Let’s see how max pooling looks on a real image.

As you can see I have taken convoluted image and have applied max pooling on it. The max pooled image still retains the information that it’s a car on a street. If you look carefully, the dimensions if the image have been halved. This helps to reduce the parameters to a great extent.

Similarly other forms of pooling can also be applied like average pooling or the L2 norm pooling.


Output dimensions

It might be getting a little confusing for you to understand the input and output dimensions at the end of each convolution layer. I decided to take these few lines to make you capable of identifying the output dimensions. Three hyperparameter would control the size of output volume.

  1. The number of filters – the depth of the output volume will be equal to the number of filter applied. Remember how we had stacked the output from each filter to form an activation map. The depth of the activation map will be equal to the number of filters.
  2. Stride – When we have a stride of one we move across and down a single pixel. With higher stride values, we move large number of pixels at a time and hence produce smaller output volumes.
  3. Zero padding – This helps us to preserve the size of the input image. If a single zero padding is added, a single stride filter movement would retain the size of the original image.

We can apply a simple formula to calculate the output dimensions. The spatial size of the output image can be calculated as( [W-F+2P]/S)+1. Here, W is the input volume size, F is the size of the filter, P is the number of padding applied and S is the number of strides. Suppose we have an input image of size 32*32*3, we apply 10 filters of size 3*3*3, with single stride and no zero padding.

Here W=32, F=3, P=0 and S=1. The output depth will be equal to the number of filters applied i.e. 10.

The size of the output volume will be ([32-3+0]/1)+1 = 30. Therefore the output volume will be 30*30*10.


2.3 The Output layer

After multiple layers of convolution and padding, we would need the output in the form of a class. The convolution and pooling layers would only be able to extract features and reduce the number of parameters from the original images. However, to generate the final output we need to apply a fully connected layer to generate an output equal to the number of classes we need. It becomes tough to reach that number with just the convolution layers. Convolution layers generate 3D activation maps while we just need the output as whether or not an image belongs to a particular class. The output layer has a loss function like categorical cross-entropy, to compute the error in prediction. Once the forward pass is complete the backpropagation begins to update the weight and biases for error and loss reduction.

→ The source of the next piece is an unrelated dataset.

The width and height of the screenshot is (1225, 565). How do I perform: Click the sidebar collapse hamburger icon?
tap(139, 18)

3. Putting it all together – How does the entire network look like?

CNN as you can now see is composed of various convolutional and pooling layers. Let’s see how the network looks like.

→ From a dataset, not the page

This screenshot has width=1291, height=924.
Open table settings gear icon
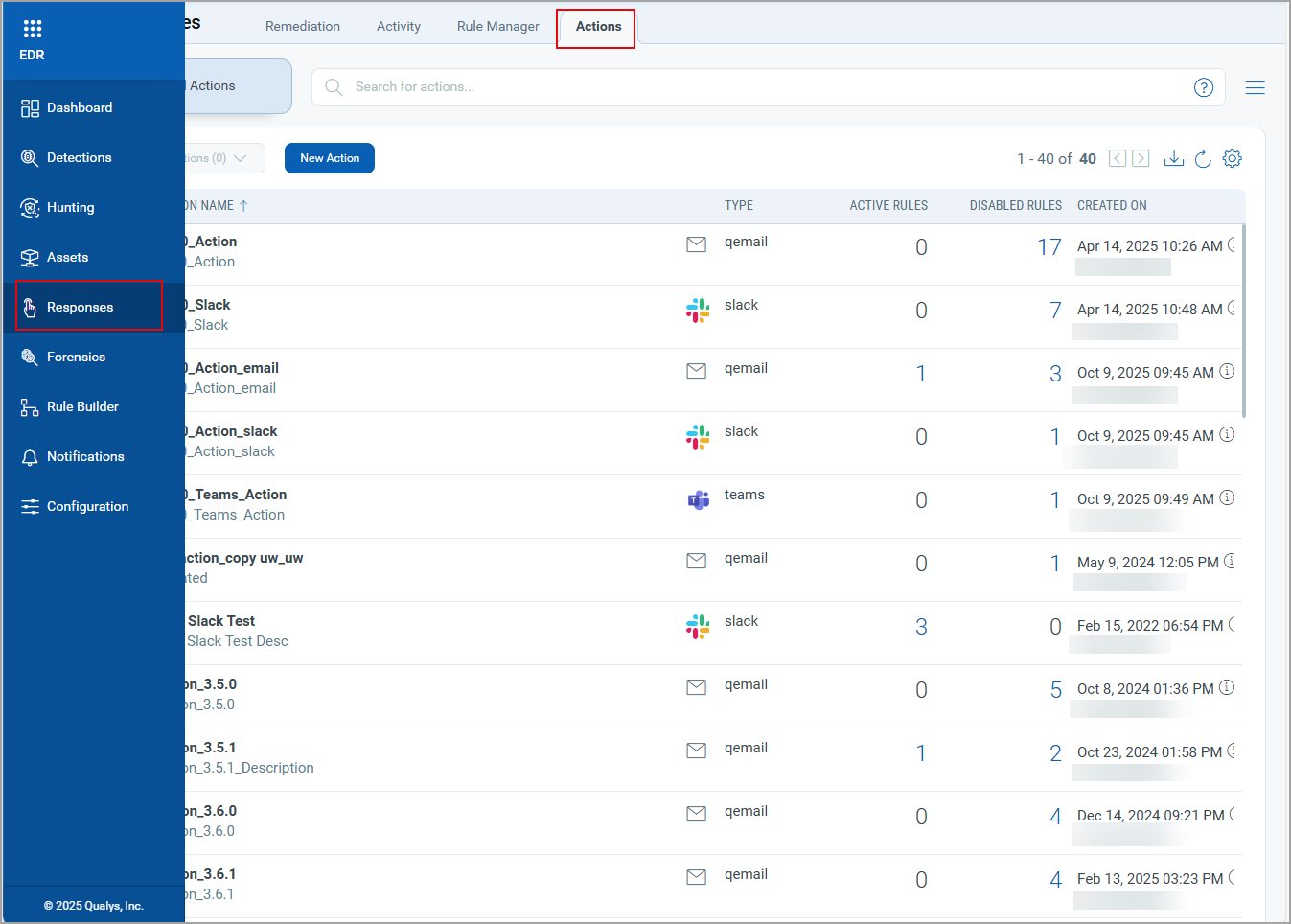click(x=1233, y=158)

  • We pass an input image to the first convolutional layer. The convoluted output is obtained as an activation map. The filters applied in the convolution layer extract relevant features from the input image to pass further.
  • Each filter shall give a different feature to aid the correct class prediction. In case we need to retain the size of the image, we use same padding(zero padding), otherwise valid padding is used since it helps to reduce the number of features.
  • Pooling layers are then added to further reduce the number of parameters
  • Several convolution and pooling layers are added before the prediction is made. Convolutional layer help in extracting features. As we go deeper in the network more specific features are extracted as compared to a shallow network where the features extracted are more generic.
  • The output layer in a CNN as mentioned previously is a fully connected layer, where the input from the other layers is flattened and sent so as the transform the output into the number of classes as desired by the network.
  • The output is then generated through the output layer and is compared to the output layer for error generation. A loss function is defined in the fully connected output layer to compute the mean square loss. The gradient of error is then calculated.
  • The error is then backpropagated to update the filter(weights) and bias values.
  • One training cycle is completed in a single forward and backward pass.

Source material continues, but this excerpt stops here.